Il governatore giapponese ha dichiarato che all’amministrazione nipponica giungono continuamente «pressanti richieste» volte a ottenere soggetti di panda maggiore per i giardini zoologici nelle vicinanze di Tokyo, i cui cittadini, specie i bambini, piangono ancora a calde lacrime la morte dell’ultimo panda vissuto nel parco zoologico di Ueno, il celeberrimo (in Giappone) Ling Ling, che ha lasciato questa terra per il celestiale bambù l’anno scorso. La ferita provocata dal decesso di Ling Ling è ancora aperta e mr. Ishihara, riferisce l’agenzia giapponese Kyodo, ha stroncato qualunque polemica affermando che «i panda sono largamente minacciati d’estinzione e tutto il mondo li ama». Quanto dice il governatore è vero e lo è ancora di più per paesi come il Giappone che, di solito, sono estremamente rispettosi dei diritti umani e, contrariamente alla maggioranza delle nazioni asiatiche, hanno a cuore il benessere degli animali, specie di quelli simbolici. Non per nulla, dopo la morte di Ling Ling, avvenuta a 22 anni per un attacco cardiaco, bambini e genitori di tutto il Giappone hanno continuato a inviare regali e ricordi allo zoo di Ueno, cosa che dura ancora oggi. La grande gabbia vuota di Ling Ling è rimasta «sua» e oggi un grande ritratto del panda troneggia al centro contornato dai regali che arrivano e dai rami di bambù che lui preferiva.

Anche con i giapponesi, che sono già in fibrillazione, l’accordo prevede che i panda siano solo ed esclusivamente in affitto e che un giorno torneranno nella nazione madre assieme agli eventuali figli generati.
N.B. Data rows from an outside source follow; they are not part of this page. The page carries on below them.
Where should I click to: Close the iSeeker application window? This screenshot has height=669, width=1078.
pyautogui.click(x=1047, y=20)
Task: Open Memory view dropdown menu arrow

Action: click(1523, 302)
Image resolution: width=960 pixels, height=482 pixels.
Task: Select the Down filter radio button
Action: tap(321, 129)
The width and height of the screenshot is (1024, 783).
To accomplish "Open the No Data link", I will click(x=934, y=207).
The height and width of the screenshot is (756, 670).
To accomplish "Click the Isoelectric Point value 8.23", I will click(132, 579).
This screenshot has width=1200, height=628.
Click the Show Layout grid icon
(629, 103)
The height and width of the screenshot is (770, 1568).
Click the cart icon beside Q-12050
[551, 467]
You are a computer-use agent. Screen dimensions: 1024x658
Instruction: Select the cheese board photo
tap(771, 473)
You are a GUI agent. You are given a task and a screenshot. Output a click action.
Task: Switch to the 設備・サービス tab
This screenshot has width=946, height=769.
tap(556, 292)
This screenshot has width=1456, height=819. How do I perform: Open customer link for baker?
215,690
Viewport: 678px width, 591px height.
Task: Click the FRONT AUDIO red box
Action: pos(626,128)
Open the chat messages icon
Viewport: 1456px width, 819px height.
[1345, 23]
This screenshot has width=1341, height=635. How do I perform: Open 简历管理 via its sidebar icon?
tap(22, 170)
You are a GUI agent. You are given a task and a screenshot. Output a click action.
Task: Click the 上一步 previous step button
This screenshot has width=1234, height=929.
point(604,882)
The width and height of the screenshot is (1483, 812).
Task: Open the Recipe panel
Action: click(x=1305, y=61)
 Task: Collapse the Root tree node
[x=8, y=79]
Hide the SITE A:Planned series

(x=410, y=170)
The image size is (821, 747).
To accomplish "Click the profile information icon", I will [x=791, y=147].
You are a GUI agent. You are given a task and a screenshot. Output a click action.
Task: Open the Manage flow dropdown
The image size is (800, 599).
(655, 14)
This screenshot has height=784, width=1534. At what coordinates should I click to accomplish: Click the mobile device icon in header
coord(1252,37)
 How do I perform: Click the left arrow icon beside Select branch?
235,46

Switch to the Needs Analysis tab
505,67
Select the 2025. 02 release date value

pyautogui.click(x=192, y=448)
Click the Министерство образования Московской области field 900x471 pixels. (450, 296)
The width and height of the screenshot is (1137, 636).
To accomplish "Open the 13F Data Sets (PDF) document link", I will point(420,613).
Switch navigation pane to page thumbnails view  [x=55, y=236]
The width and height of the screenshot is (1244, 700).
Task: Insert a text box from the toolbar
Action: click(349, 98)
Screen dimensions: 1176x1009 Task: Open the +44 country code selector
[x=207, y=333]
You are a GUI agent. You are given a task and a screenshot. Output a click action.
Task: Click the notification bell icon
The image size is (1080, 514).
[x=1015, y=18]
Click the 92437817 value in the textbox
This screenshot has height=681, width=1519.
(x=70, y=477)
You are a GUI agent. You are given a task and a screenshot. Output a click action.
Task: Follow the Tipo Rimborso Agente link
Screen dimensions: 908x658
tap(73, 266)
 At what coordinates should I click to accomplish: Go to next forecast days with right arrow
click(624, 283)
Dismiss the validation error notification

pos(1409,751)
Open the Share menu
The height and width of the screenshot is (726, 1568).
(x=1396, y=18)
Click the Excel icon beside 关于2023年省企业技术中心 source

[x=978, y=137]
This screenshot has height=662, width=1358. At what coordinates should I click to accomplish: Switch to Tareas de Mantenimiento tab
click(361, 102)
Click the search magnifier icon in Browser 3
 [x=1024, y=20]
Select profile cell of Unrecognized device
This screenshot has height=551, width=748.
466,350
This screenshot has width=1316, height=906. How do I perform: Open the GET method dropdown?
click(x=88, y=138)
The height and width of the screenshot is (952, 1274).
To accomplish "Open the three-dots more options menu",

La Cina ha sovente concesso in affitto i panda per finalità politiche, tanto che è nota da decenni una vera e propria «diplomazia del panda». Quando il primo ministro britannico Edward Heath si recò in Cina nel 1974, aveva due missioni importanti da compiere: riallacciare i rapporti del Regno Unito con la Cina comunista, e ottenere due cuccioli di panda per lo zoo di Londra. La mancata realizzazione di una di queste missioni avrebbe significato un vero e proprio fallimento diplomatico. Specie la seconda.